The SM-3 Block IA was initially fielded in 2006. It is the third variant of SM-3, with prior versions supporting early testing and providing initial deployed capability. In 2008, Raytheon modified an SM-3 Block IA to destroy a failed satellite in space.

"Raytheon's ability to successfully combine low-cost, high-rate missile manufacturing with spacecraft precision and quality control enables the company to provide this proven capability to the warfighter," said Wyatt. "Raytheon also has the ability to build four missiles per month and plans to support customer direction and funding for higher-rate production."

Raytheon's next generation SM-3 Block IB will incorporate a throttleable divert and attitude control system and guidance and sensor upgrades to improve performance against advanced threats while maintaining the reliability of the Block IA.

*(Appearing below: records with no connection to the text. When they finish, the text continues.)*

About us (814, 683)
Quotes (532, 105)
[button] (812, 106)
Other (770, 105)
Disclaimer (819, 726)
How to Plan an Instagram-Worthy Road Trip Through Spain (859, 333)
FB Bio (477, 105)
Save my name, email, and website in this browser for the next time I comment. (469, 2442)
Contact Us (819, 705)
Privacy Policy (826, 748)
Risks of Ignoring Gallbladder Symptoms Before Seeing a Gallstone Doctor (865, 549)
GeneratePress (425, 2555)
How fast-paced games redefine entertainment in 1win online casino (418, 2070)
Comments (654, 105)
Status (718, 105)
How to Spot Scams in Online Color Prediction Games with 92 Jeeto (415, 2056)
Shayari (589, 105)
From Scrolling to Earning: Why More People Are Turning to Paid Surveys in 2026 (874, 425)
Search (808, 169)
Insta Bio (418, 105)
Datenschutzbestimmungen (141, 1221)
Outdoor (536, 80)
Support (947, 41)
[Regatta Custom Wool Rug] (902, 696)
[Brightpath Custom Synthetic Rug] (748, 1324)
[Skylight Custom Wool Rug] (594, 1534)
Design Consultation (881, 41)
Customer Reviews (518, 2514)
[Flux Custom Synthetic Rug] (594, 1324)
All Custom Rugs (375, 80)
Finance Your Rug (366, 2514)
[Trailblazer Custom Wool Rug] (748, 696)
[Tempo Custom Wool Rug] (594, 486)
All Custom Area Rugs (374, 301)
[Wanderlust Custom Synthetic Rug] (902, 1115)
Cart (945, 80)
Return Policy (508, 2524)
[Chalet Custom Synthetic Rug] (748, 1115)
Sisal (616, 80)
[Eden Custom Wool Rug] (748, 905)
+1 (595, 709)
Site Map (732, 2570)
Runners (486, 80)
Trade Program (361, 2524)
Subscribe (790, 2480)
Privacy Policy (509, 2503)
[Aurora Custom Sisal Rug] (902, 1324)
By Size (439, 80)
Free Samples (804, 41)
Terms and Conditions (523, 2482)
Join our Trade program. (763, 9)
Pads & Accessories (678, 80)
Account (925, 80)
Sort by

Raytheon Missile Systems is developing SM-3 as part of the MDA's sea-based Aegis Ballistic Missile Defense System. The missiles are deployed on U.S. Aegis cruisers and destroyers and Japanese destroyers to defend against short- to intermediate-range ballistic missile threats in the ascent and midcourse phases of flight. Raytheon leads the integrated team effort, which includes Alliant Techsystems, Aerojet and The Boeing Company.

The kinetic warhead seeker and final integration occur in Raytheon's state-of-the-art kill vehicle space manufacturing facility in Tucson, Ariz., alongside the Exoatmospheric Kill Vehicle, an element of the Ground-based Midcourse Defense system. Final assembly and testing of SM-3 occurs at Raytheon's Camden, Ark., facility.